Recommendations in respect of the authors and their children
16.The State party is under an obligation to provide the authors and their children with an effective remedy, in particular by: (a) if they are not currently in adequate housing, reassessing their state of necessity and their level of priority on the waiting list, taking into account the length of time that their application for housing has been on file with the Autonomous Community of Madrid, starting from the date on which they applied, with a view to providing them with public housing or taking some other measure that would enable them to live in adequate housing, bearing in mind the criteria set out in the present Views; (b) provide the authors and their children with financial compensation for the violations suffered; and (c) reimburse the authors for the legal costs reasonably incurred in submitting this communication, at both the domestic and international levels.
17.The Committee considers that the remedies recommended in the context of individual communications may include guarantees of non-repetition and recalls that the State party has an obligation to prevent similar violations in the future. The State party should ensure that its legislation and the enforcement thereof are consistent with the obligations established under the Covenant. In particular, the State party has an obligation to:
(a)Ensure that the normative framework allows persons in respect of whom an eviction order is issued and who might consequently be at risk of destitution or of violation of their Covenant rights, including persons who are occupying a property illegally, to challenge the decision before a judicial or other impartial and independent authority with the power to order the cessation of the violation and to provide an effective remedy so that such authorities can examine the proportionality of the measure in the light of the criteria for limiting the rights enshrined in the Covenant under the terms of article 4;
(b)Adopt the measures necessary to put an end to the practice of automatically excluding from lists of applicants for housing all persons who find themselves occupying a property illegally, because they are in a situation of necessity, so that all such persons have equal access to the social housing stock, removing any unreasonable condition that might exclude persons at risk of indigence;
(c)Take the necessary measures to ensure that evictions involving persons who do not have the means of obtaining alternative housing are carried out only following genuine consultation with the persons concerned and once the State has taken all essential steps, to the maximum of its available resources, to ensure that evicted persons have alternative housing, especially in cases involving families, older persons, children or other persons in vulnerable situations;
(d)Develop and implement, in coordination with the autonomous communities and to the maximum of its available resources, a comprehensive plan to guarantee the right to adequate housing for low-income persons, in keeping with general comment No. 4 (1991).
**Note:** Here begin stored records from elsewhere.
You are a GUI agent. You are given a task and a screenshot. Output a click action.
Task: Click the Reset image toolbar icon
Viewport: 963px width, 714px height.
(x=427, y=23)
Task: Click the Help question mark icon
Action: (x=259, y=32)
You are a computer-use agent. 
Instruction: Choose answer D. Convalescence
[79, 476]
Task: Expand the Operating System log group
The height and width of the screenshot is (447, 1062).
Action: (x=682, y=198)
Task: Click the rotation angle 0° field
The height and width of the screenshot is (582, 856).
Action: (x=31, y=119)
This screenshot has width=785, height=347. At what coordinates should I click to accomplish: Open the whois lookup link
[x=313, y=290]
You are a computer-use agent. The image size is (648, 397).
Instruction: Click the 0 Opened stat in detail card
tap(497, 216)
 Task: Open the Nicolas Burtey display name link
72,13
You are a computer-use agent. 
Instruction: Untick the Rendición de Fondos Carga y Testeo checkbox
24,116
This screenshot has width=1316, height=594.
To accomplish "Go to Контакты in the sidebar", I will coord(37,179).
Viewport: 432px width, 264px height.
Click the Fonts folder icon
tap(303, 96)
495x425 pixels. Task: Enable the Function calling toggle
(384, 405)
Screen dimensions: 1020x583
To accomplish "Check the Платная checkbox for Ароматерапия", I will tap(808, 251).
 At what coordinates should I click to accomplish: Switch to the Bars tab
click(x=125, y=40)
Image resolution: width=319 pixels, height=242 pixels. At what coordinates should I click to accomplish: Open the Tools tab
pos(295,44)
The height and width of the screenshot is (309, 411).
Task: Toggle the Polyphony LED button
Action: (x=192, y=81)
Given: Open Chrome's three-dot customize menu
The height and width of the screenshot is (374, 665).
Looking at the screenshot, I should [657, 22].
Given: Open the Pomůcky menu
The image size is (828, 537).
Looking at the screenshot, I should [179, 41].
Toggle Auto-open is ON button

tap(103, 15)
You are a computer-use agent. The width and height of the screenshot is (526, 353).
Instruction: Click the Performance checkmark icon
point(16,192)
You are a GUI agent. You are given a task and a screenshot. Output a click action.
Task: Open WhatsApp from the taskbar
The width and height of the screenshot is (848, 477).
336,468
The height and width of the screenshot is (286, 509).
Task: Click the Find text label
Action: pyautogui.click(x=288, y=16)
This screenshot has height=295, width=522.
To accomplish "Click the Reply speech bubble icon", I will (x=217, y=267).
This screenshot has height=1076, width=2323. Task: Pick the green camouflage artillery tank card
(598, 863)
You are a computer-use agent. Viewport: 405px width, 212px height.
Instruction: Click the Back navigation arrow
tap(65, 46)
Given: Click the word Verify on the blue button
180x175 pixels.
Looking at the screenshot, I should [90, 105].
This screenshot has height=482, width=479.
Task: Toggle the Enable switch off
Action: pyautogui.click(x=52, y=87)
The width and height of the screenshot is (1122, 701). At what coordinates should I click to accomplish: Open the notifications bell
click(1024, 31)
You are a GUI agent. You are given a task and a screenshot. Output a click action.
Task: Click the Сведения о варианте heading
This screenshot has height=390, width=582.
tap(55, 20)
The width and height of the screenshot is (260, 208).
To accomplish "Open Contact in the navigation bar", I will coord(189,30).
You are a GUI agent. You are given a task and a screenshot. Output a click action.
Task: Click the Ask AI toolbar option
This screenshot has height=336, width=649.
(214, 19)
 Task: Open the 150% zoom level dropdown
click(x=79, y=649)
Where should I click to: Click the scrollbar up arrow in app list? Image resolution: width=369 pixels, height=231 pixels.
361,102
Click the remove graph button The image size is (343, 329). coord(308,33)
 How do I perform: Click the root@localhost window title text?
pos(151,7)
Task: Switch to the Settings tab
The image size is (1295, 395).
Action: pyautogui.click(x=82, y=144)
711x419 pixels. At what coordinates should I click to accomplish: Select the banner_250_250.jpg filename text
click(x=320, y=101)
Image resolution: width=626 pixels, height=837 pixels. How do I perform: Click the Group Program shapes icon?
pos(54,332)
This plan should establish the resources, measures, indicators, time frames and evaluation criteria necessary to guarantee these individuals’ right to housing in a reasonable and measurable manner.
18.In accordance with article 9 (2) of the Optional Protocol and rule 18 (1) of the provisional rules of procedure under the Optional Protocol, the State party is requested to submit to the Committee, within a period of six months, a written response, including information on measures taken in follow-up to the Views and recommendations of the Committee. The State party is also requested to publish the Views of the Committee and to distribute them widely, in an accessible format, so that they reach all sectors of the population.